Supongamos que necesitas saber cuánto es 4×9. Todo lo que tendrás que hacer es mirar tus dedos y bajar el 4º.

4×9

Luego deberás contar los dedos que quedan a su izquierda, que en este caso son 3. Ese dígito corresponderá con la decena del resultado. Luego contarás los que quedan a la derecha, que en el ejemplo son 6. Éste representará el valor de la unidad. El resultado es 36.



¡Sí, hay una calculadora en tus manos! ¡No, no sirve para mucho! Pero nunca se sabe cuándo habrá que enseñarle a un niño la tabla del nueve o si el Alzheimer nos hará olvidar algo tan sencillo, que después de todo sabemos de memoria. Incluso podría servir para impresionar a alguna chica (tiene que ser muy impresionable).

1×9

Es interesante que con este método el orden de los factores sí altera el producto: si, en lugar de 4×9, hicieras 9×4, el resultado sería 81. Y seguiría sin funcionar aunque contaras los dedos de derecha a izquierda: te daría 18.

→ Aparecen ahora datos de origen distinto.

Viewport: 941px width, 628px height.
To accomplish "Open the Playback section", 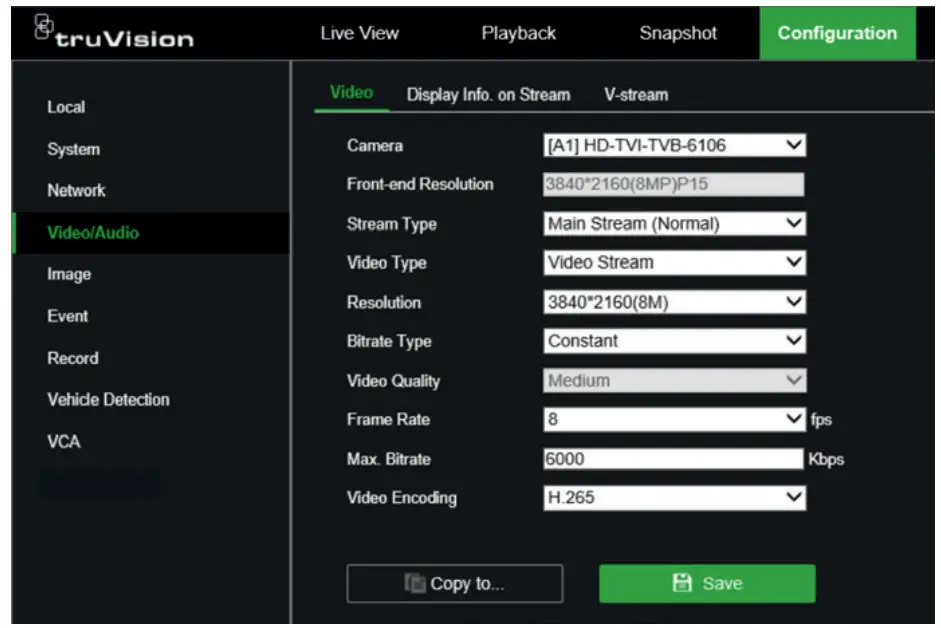I will pyautogui.click(x=518, y=33).
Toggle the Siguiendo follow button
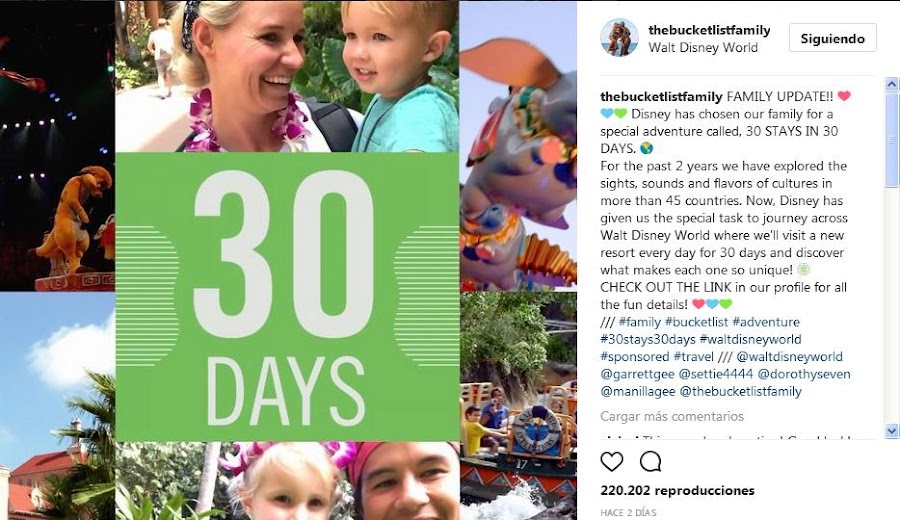The width and height of the screenshot is (900, 520). click(832, 38)
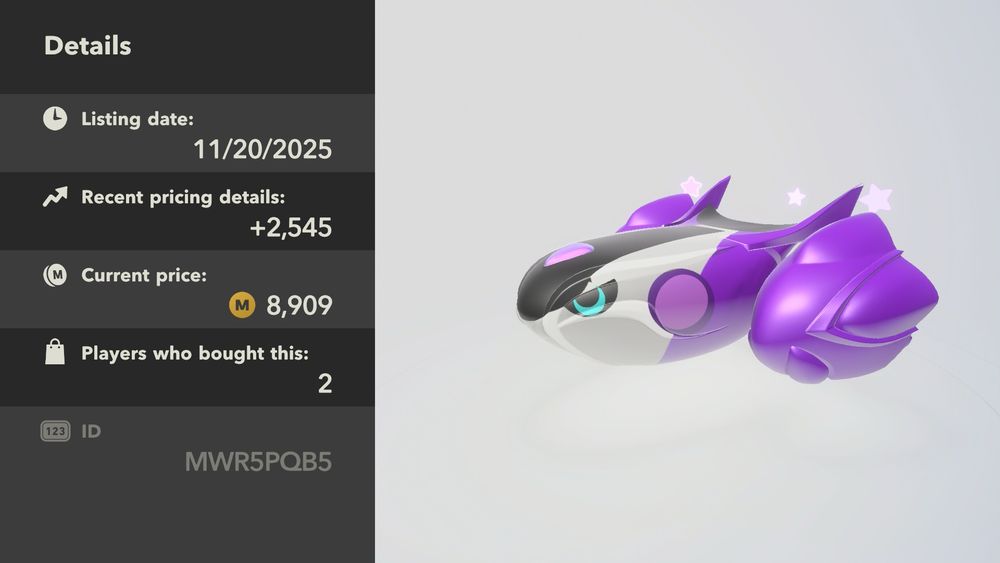
Task: Click the buyer count number 2
Action: (x=325, y=383)
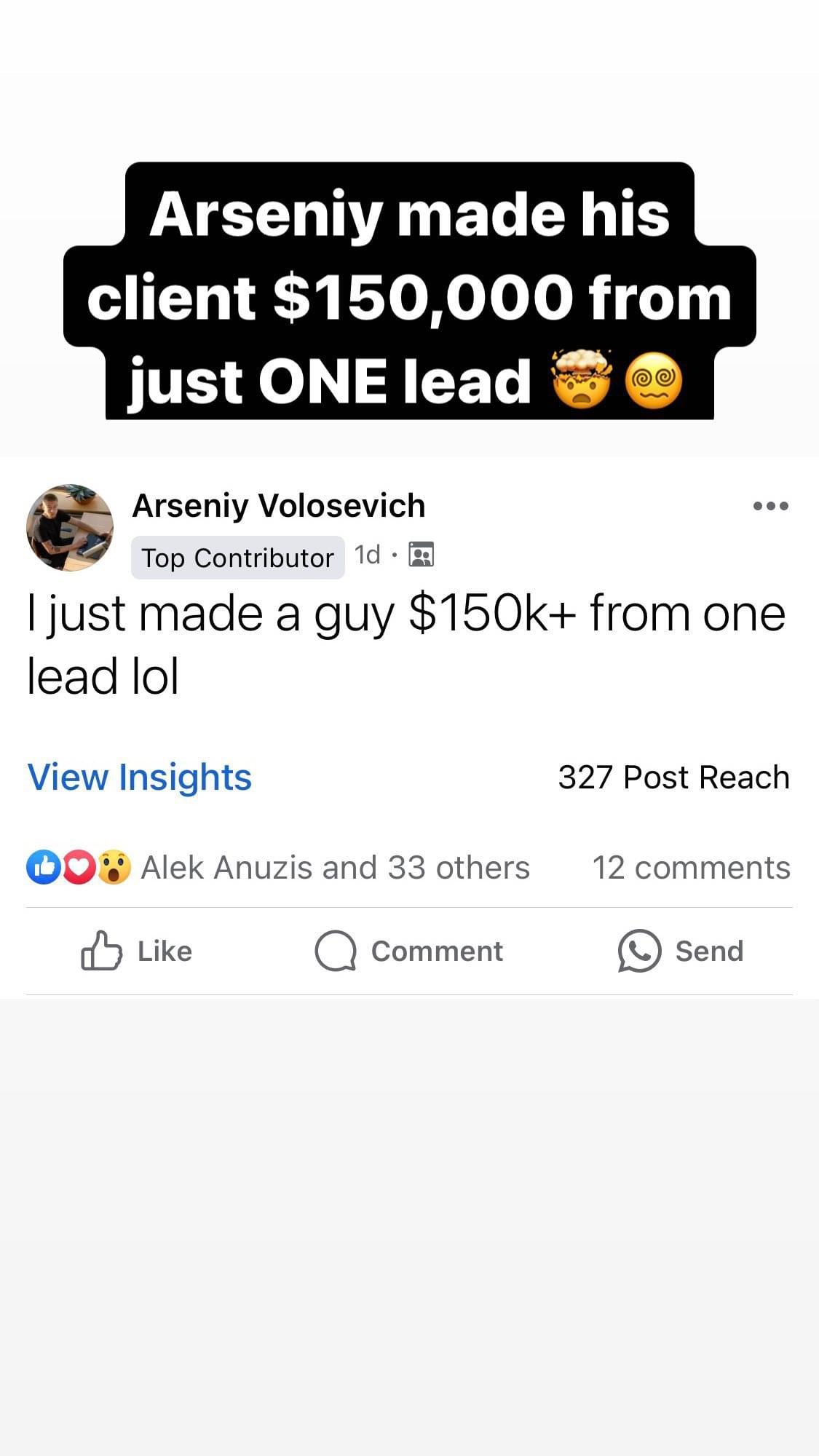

Lo importante es poner el número más pequeño (el que no es nueve, salvo que la operación sea 9×9) en primer lugar, es decir, bajar el dedo correspondiente al número que queremos multiplicar por nueve. Así que en el caso de 9×8, deberías bajar el 8º dedo:

9×8

Para terminar con este humilde ejemplo de las cosas que no sabemos que no sabemos, voy a darle a este truco 10 puntos (en base 2). Es decir, dos puntos: uno por original y otro por recordarnos que estudiar es para ignorantes.

Memorizar es aprender sin comprender y, aunque en este post no comprendimos nada, aprendimos que hay otra forma de ver lo mismo, y eso debería bastar para ponernos a pensar –en lugar de sólo estudiar–, que es lo que hacen los genios.